3.1 Informatievaardigheden

3.1.1 De docent toont aan dat hij adequaat gebruik kan maken van zoekmachines en databases om zo digitaal (leer-) materiaal te ontsluiten.

Voor mijn opleiding maak ik gebruik van Google Scholar voor het vinden van wetenschappelijke artikelen. Deze heb ik gebruikt voor mijn praktijkonderzoek. Daarnaast maak ik vaak gebruik van Google om te zoeken naar informatie. Zo vind ik het prettig om te zoeken naar uitleg en oefenmateriaal voor de vakinhoudelijke kant van mijn studie.
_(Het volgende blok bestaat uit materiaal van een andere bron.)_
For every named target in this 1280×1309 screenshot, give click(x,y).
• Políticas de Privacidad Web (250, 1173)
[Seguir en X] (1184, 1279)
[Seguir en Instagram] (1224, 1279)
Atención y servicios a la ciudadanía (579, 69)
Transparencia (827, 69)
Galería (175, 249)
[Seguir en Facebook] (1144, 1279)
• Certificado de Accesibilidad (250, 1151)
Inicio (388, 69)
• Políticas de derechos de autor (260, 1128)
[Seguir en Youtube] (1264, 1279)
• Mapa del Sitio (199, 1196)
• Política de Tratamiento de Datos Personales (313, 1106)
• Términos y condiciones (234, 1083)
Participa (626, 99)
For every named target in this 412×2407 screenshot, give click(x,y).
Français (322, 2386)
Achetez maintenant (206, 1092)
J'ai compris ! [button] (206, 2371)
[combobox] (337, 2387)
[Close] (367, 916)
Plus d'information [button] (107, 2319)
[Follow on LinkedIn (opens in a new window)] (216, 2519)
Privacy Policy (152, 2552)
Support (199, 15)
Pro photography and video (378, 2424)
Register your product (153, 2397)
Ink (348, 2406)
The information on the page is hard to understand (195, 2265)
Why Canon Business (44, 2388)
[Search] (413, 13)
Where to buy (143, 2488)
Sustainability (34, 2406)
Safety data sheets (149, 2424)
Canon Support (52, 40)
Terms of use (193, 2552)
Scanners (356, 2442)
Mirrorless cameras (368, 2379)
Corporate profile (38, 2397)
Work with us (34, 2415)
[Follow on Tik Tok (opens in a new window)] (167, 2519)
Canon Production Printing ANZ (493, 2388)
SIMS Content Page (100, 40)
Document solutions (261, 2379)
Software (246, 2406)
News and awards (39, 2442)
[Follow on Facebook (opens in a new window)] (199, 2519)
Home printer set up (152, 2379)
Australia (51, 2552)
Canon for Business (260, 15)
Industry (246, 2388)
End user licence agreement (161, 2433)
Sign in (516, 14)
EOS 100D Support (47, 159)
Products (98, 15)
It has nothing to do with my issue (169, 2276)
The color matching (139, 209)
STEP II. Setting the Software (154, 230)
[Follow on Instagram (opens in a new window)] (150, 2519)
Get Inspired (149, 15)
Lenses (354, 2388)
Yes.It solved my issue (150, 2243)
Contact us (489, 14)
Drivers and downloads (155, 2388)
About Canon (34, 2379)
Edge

Vaak kom ik dan terecht bij uitlegvideo's op YouTube, maar ook de site van HHofstede komt vaak bovenaan te staan bij een zoekopdracht.

3.1.2 De docent toont aan dat hij sites kan beoordelen op betrouwbaarheid en authenticiteit en dat hij het belang hiervan kan overbrengen op zijn leerlingen.

Voordat ik mijn leerlingen iets laat zien dat ik op internet heb gevonden, bekijk ik dit eerst zelf. Ik check daarbij of de informatie klopt en of het wordt uitgelegd op de manier die past bij mijn eigen uitleg. De begrippen die gebruikt worden, moeten door de leerlingen begrepen worden. 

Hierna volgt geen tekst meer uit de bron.